We had our Friday check-in, and the theme in my group tended to steer towards how fast time is flying by. I definitely feel like the days are really long, but the weeks are extremely short. Suddenly it’s Friday and we’re leaving Sinatra behind (for now) to get into JavaScript and JQuery next week. Crazy.

The morning lecture was pretty short, going over some basic questions that we had about the Twitter challenge. It didn’t last too long, and we went right back to work. Well, most of us did. There wasn’t really enough work for it to make sense to have 6 people working on it, so I picked out a few tasks I wanted to complete, one of the other students went to work on CSS, and another guy worked on a photo upload option. I made a follow and unfollow button, which took a little while and wasn’t as clean as I’d hoped. I wanted there to be a follow button if you weren’t following someone and an unfollow if you already were, but the time crunch made that more difficult. We uploaded what we had up to that point (including the photo upload option) to Heroku and went to lunch.

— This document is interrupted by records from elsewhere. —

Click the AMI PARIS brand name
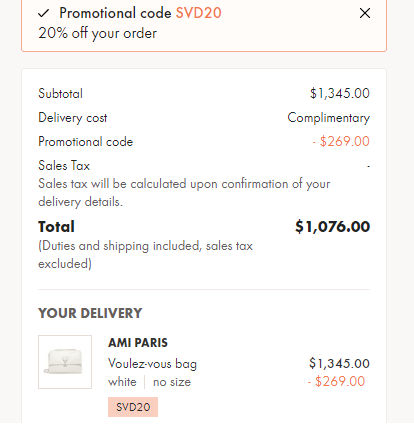 (x=138, y=343)
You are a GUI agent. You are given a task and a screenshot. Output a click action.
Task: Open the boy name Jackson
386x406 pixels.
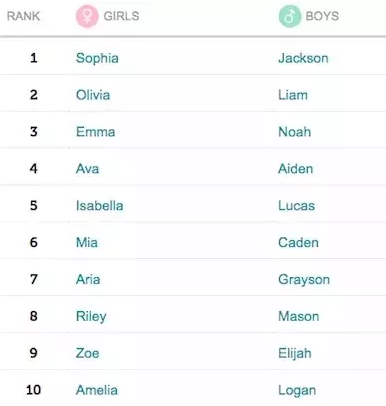tap(303, 58)
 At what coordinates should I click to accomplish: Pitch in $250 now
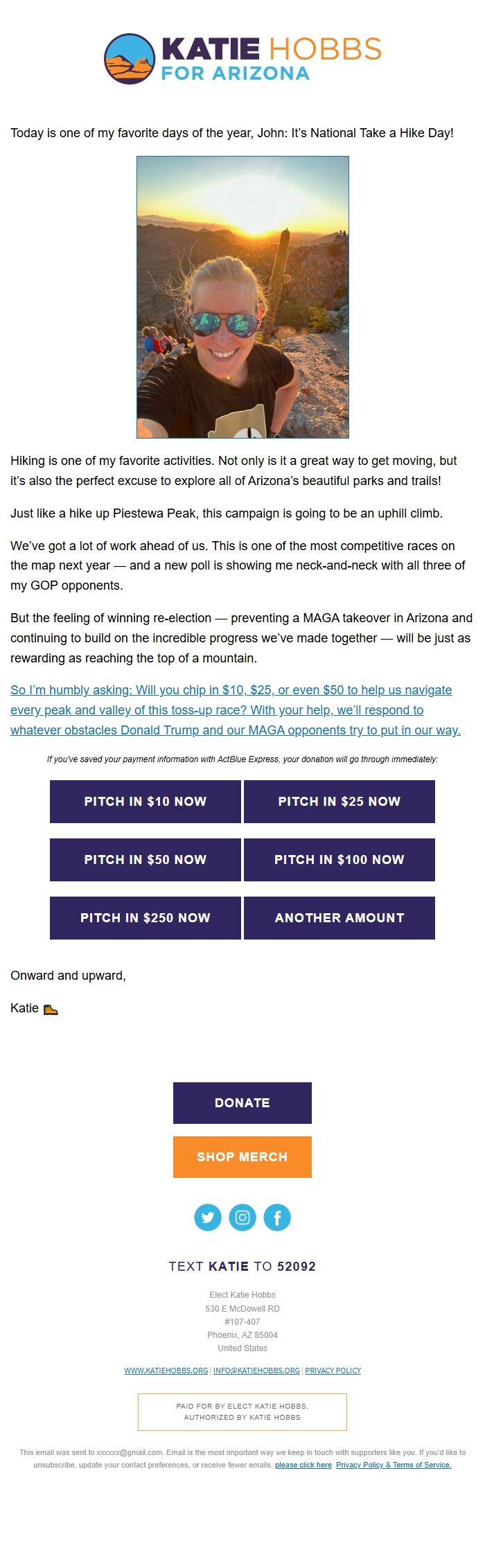145,917
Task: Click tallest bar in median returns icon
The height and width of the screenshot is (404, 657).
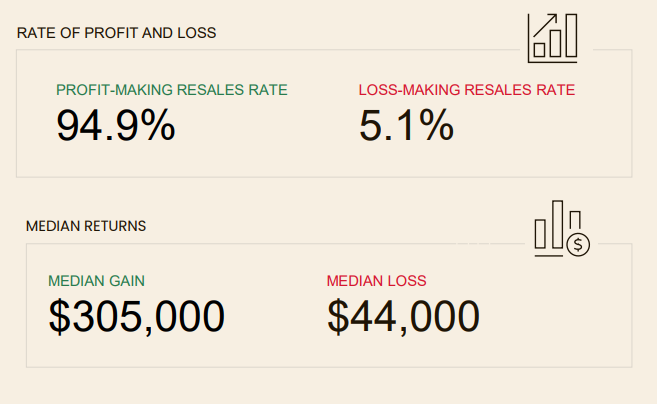Action: click(x=558, y=222)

After a quick bite, I attended a breakout session with one of the students from Phase 3. He walked us through Sinatra routes and used a great metaphor that really helped me understand it better. I’m going to attempt to rewrite it here, and hopefully won’t botch it up too much.

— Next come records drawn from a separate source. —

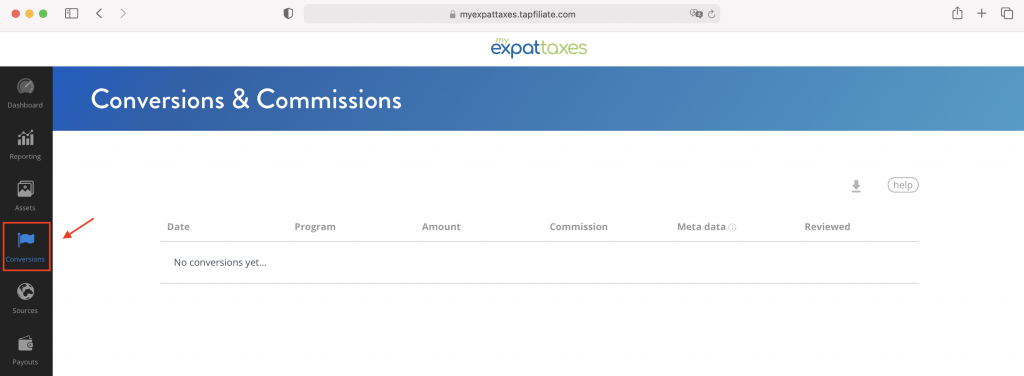Viewport: 1024px width, 376px height.
Task: Download conversions with the download arrow icon
Action: coord(856,187)
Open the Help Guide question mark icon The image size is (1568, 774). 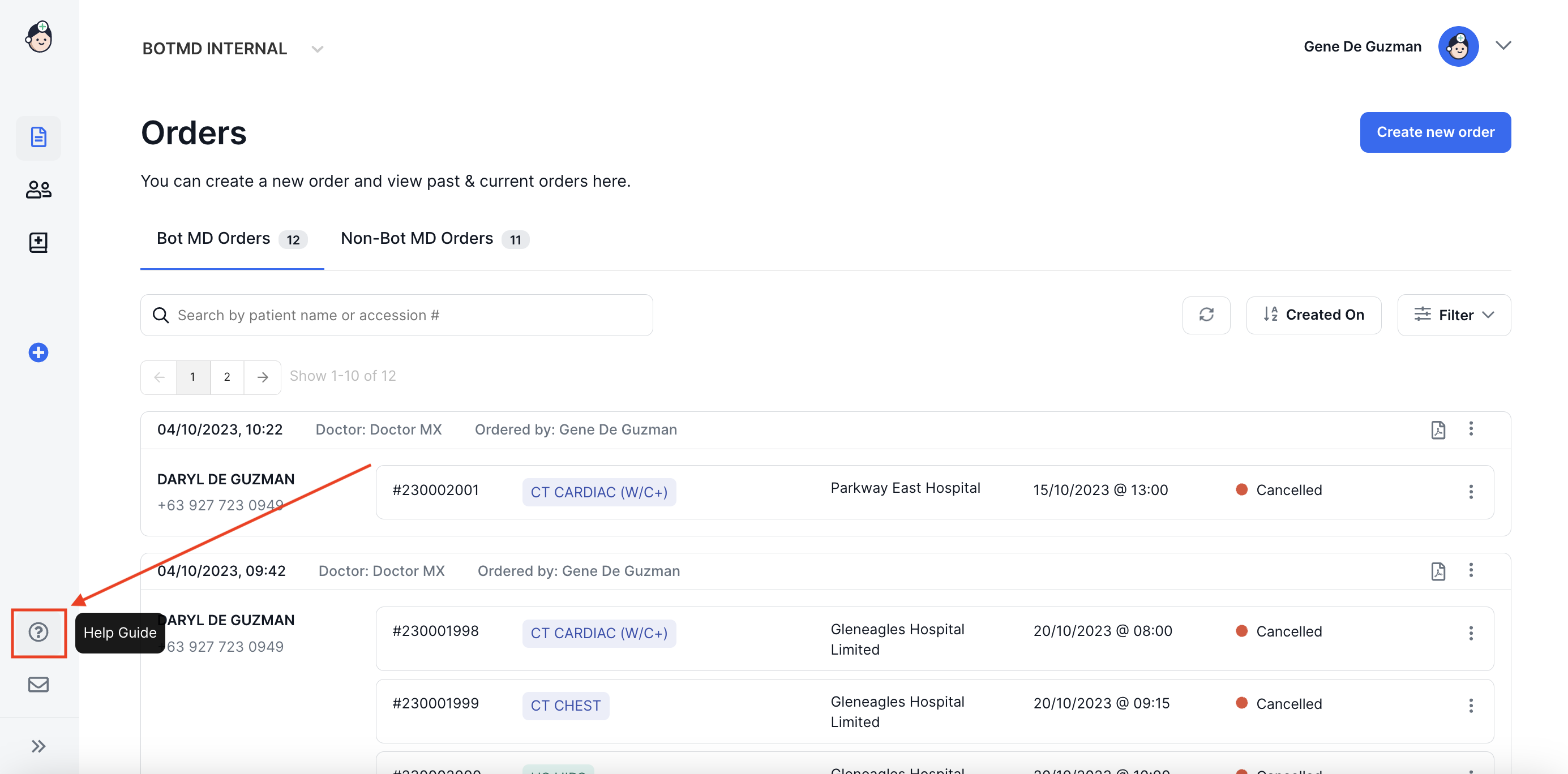point(38,632)
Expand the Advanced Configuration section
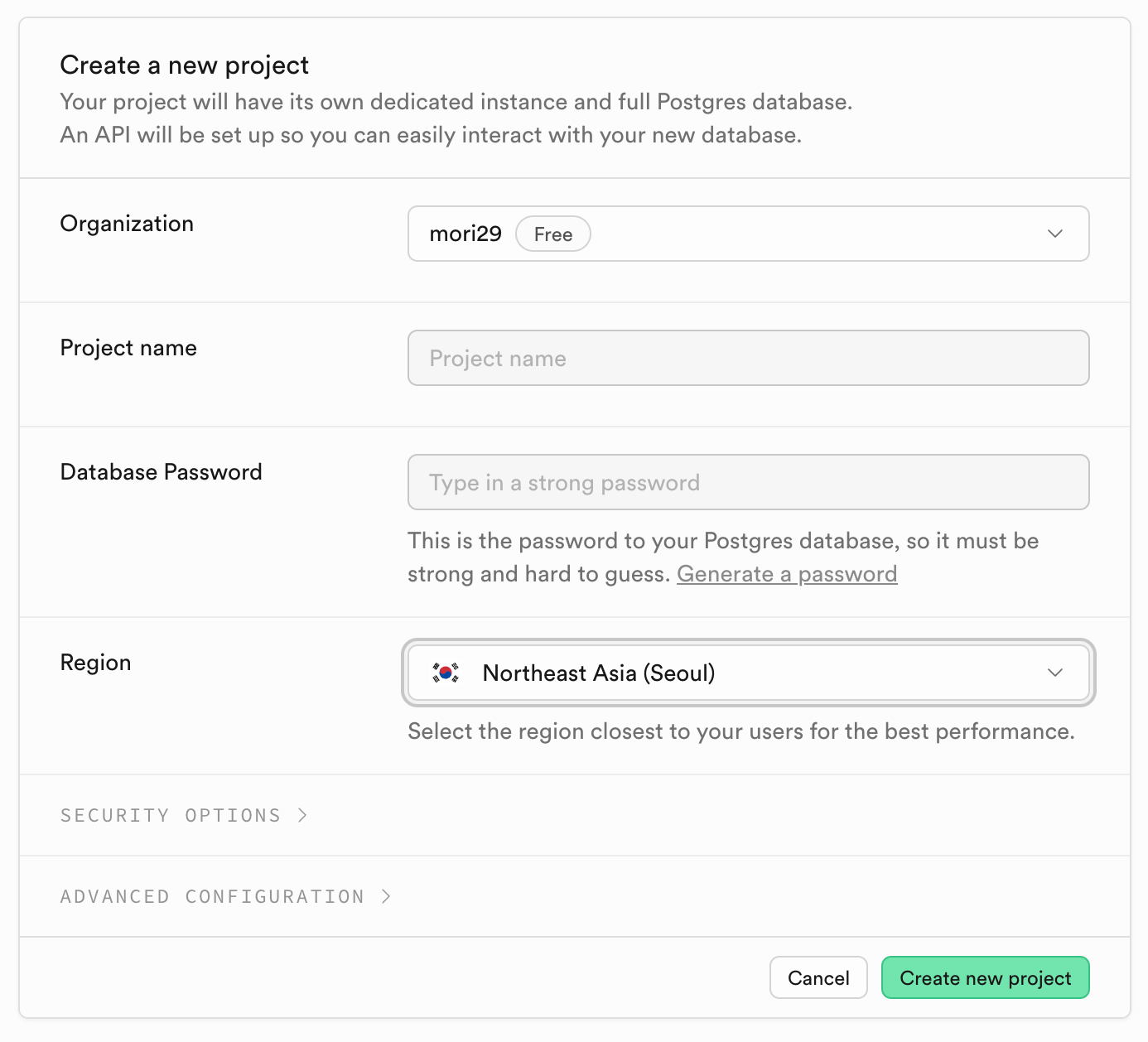 click(x=212, y=897)
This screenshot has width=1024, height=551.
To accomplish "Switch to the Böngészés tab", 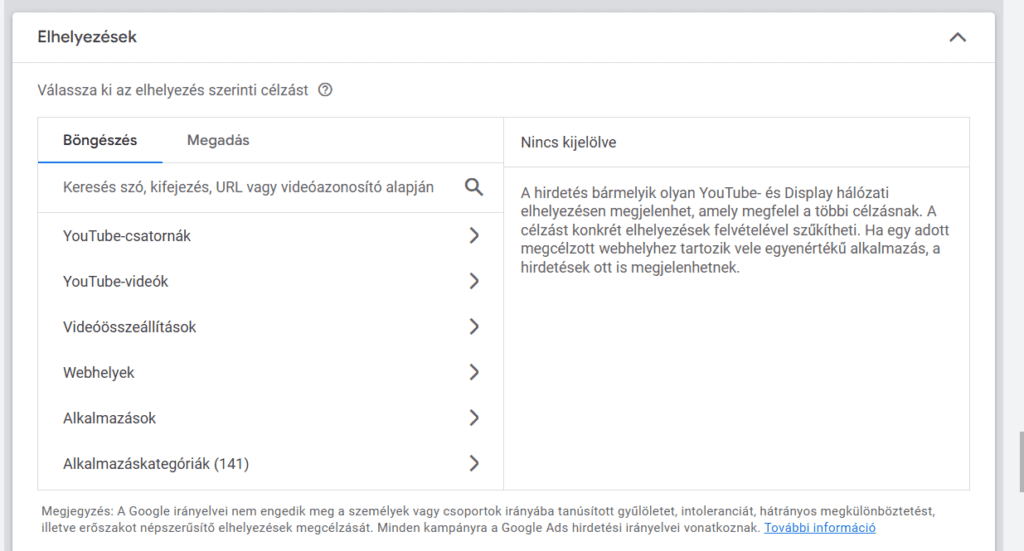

With Sinatra, your abilities involve reading information on a website and writing information to that website. The acronym CRUD comes into play here, with Create, Read, Update, and Delete. Each one of these abilities needs two steps in order to give you what you need, except Read. Imagine a waiter in a restaurant who only has two skills: bring you information (GET), and bring your information to the kitchen (POST). If you want to view a menu, or READ, then the waiter can GET that for you. If you want to CREATE a new order, first the waiter has to be told what to GET, then give you an option to send a request to the kitchen, or POST. If you decide you want to change your order, first you have to have the waiter GET the order you created and tell him specifically what you want to change. You can then POST that change request and send the waiter back to the kitchen. However, the kitchen doesn’t understand an edit POST, so they need more information. You use PUT instead of POST, provide a hidden method, and can now adjust the order. Finally, if you decided you’re not hungry after all, you’ll need to have the waiter GET your order again, then POST a request to the kitchen to DELETE it. Again, the kitchen doesn’t understand a delete POST without more information, so you need to use DELETE instead of POST in your call request and provide the hidden method to make sure the kitchen knows you want to delete the order.

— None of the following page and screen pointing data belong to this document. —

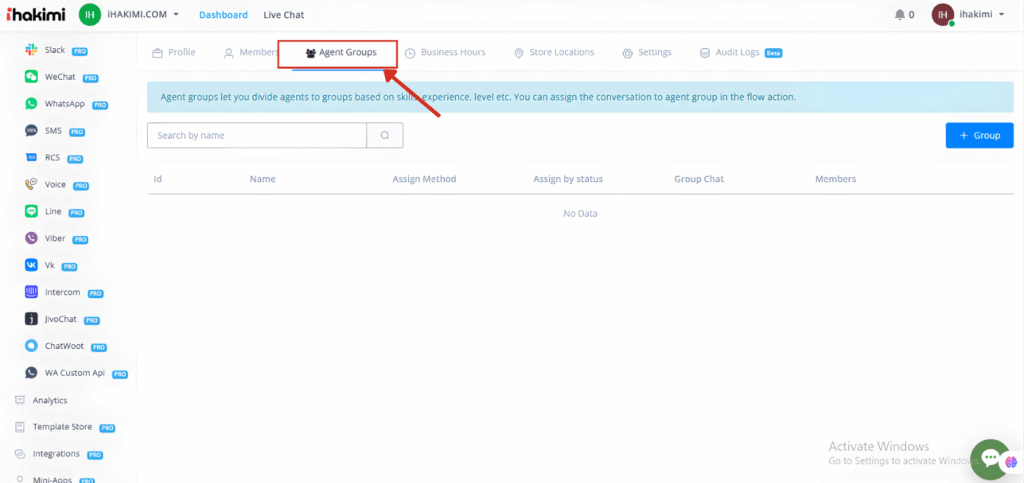
Task: Open the floating chat bubble widget
Action: click(989, 457)
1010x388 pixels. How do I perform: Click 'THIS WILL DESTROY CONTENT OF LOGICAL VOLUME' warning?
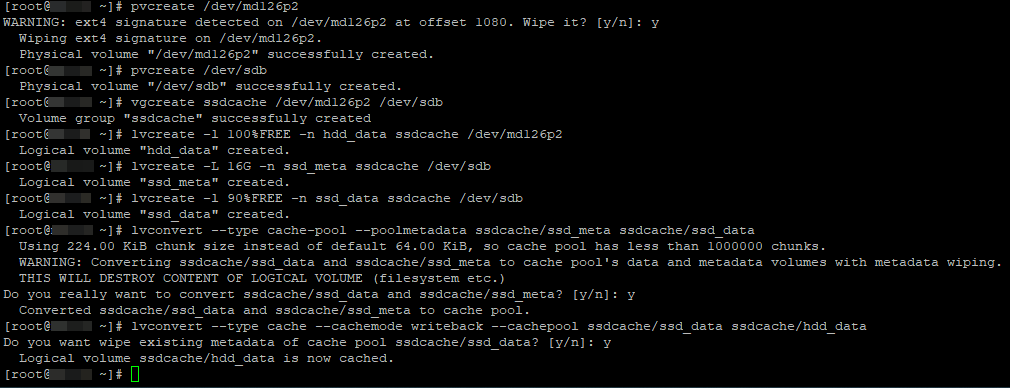[x=261, y=278]
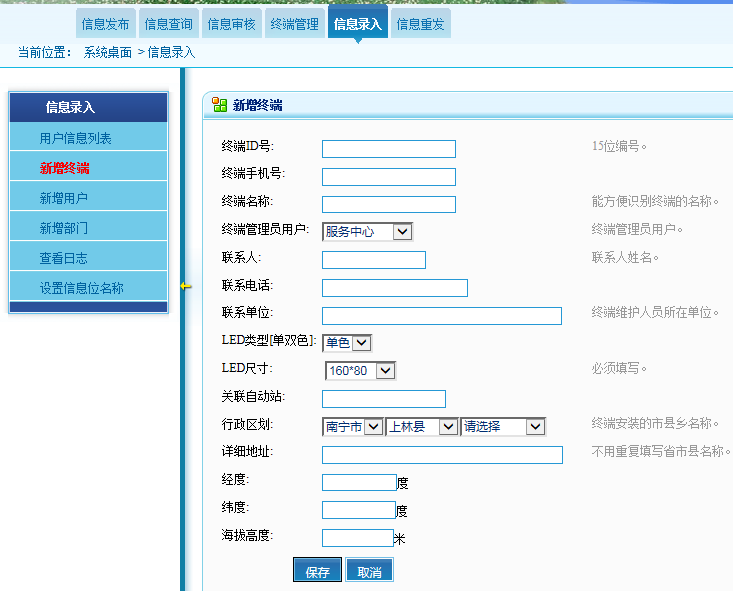Select city from 南宁市 dropdown
The image size is (733, 591).
coord(353,426)
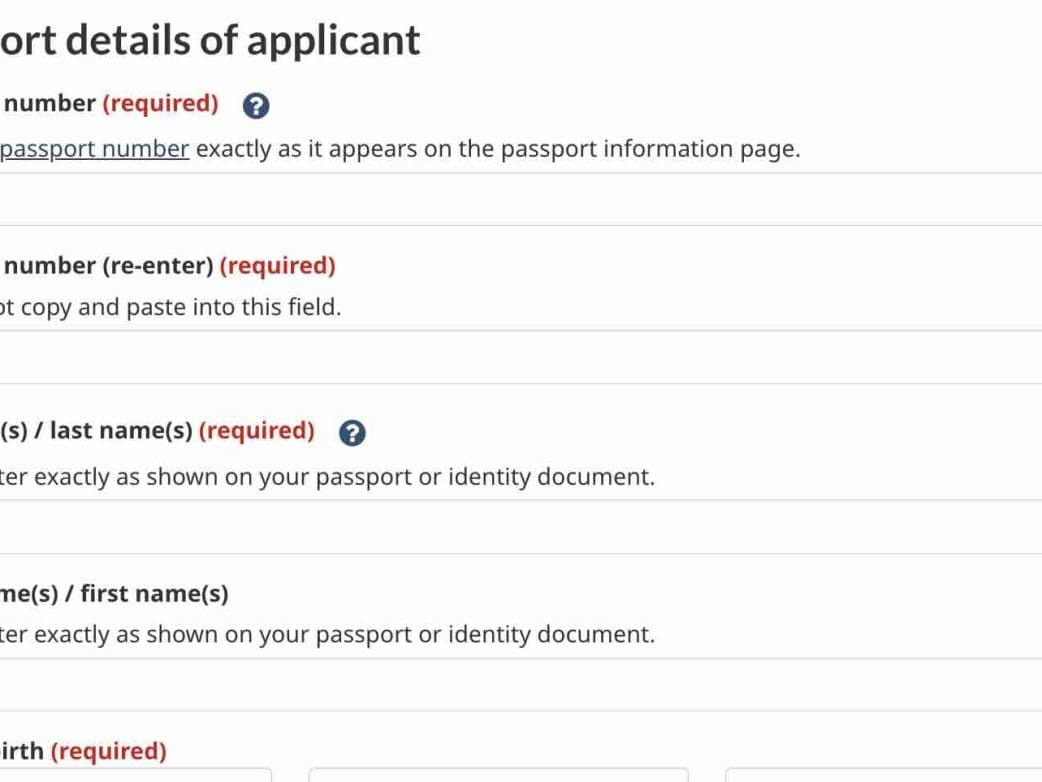Screen dimensions: 1042x782
Task: Click the "details of applicant" heading
Action: point(210,40)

Back on the Twitter project, we were now just focusing on cleanup. Make the code look a little nicer, get the CSS integrated, etc. Unfortunately, we had a catastrophe right before the 5pm presentation bell. I accepted a merge request from someone else’s submission and it ended up reverting the code back to several hours earlier, and nothing was working. We scrambled for a little while, but eventually gave up and just presented what was already on Heroku. Everything worked, it just wasn’t as pretty as we’d hoped it would be. I felt pretty shitty because the guy had worked really hard on making some beautiful CSS. I’m still hoping to get it all working again and uploaded, but that will have to wait for now.

Now that I’ve officially moved downtown, it’s going to be much easier to be at DBC all day, every day. I’m planning to go in tomorrow and focus on finishing the solo challenges through #4. Sunday will hopefully be all JavaScript, since we’ll be jumping into that Monday morning.

Until then, I’m Edwin Unger, and I’m a web developer in training.